■ Exercise goal
Print the listing exactly, but only as far as the line containing "Buchhandel (355, 399)". The first line and that line are both included.

■ Dataset records
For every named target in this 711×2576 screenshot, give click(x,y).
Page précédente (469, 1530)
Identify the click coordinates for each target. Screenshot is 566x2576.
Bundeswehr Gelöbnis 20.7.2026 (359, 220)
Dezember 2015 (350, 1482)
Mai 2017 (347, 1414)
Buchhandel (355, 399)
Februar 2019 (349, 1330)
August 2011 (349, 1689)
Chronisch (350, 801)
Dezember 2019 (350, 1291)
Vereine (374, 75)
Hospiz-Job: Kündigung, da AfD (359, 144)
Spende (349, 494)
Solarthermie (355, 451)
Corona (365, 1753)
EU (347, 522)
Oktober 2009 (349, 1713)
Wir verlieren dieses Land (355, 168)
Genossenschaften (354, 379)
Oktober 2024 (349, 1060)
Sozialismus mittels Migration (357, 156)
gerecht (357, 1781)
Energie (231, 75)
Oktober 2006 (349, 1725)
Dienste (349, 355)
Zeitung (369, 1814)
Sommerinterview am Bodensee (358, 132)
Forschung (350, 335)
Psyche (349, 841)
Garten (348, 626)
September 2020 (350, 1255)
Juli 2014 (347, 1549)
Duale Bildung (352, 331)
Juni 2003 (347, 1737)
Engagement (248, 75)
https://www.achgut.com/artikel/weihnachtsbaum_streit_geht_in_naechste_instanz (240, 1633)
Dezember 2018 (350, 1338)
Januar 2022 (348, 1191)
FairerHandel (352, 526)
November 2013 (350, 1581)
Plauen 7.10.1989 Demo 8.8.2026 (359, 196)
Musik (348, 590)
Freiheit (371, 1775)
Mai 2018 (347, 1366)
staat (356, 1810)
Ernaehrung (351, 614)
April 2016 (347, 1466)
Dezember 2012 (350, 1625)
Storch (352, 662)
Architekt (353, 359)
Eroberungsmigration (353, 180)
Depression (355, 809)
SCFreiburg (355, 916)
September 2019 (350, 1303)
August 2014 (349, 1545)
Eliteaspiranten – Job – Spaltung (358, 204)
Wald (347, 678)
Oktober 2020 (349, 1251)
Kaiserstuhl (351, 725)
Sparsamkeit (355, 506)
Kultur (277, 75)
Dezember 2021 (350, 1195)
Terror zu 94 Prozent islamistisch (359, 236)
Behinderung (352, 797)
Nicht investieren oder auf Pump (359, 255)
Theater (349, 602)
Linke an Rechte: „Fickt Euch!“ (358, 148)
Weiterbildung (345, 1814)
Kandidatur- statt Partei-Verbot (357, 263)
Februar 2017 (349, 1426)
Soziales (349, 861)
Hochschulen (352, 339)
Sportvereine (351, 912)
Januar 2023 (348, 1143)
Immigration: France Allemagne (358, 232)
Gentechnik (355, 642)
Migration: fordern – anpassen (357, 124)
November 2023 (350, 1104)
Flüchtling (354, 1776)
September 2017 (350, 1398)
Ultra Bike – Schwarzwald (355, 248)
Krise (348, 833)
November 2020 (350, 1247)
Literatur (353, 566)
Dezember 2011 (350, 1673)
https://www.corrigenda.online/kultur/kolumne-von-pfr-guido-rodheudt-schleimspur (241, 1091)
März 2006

■ Problem solution
For every named target in this 711×2576 screenshot, give click(x,y).
Page précédente (469, 1530)
Identify the click coordinates for each target. Screenshot is 566x2576.
Bundeswehr Gelöbnis 20.7.2026 (359, 220)
Dezember 2015 (350, 1482)
Mai 2017 (347, 1414)
Buchhandel (355, 399)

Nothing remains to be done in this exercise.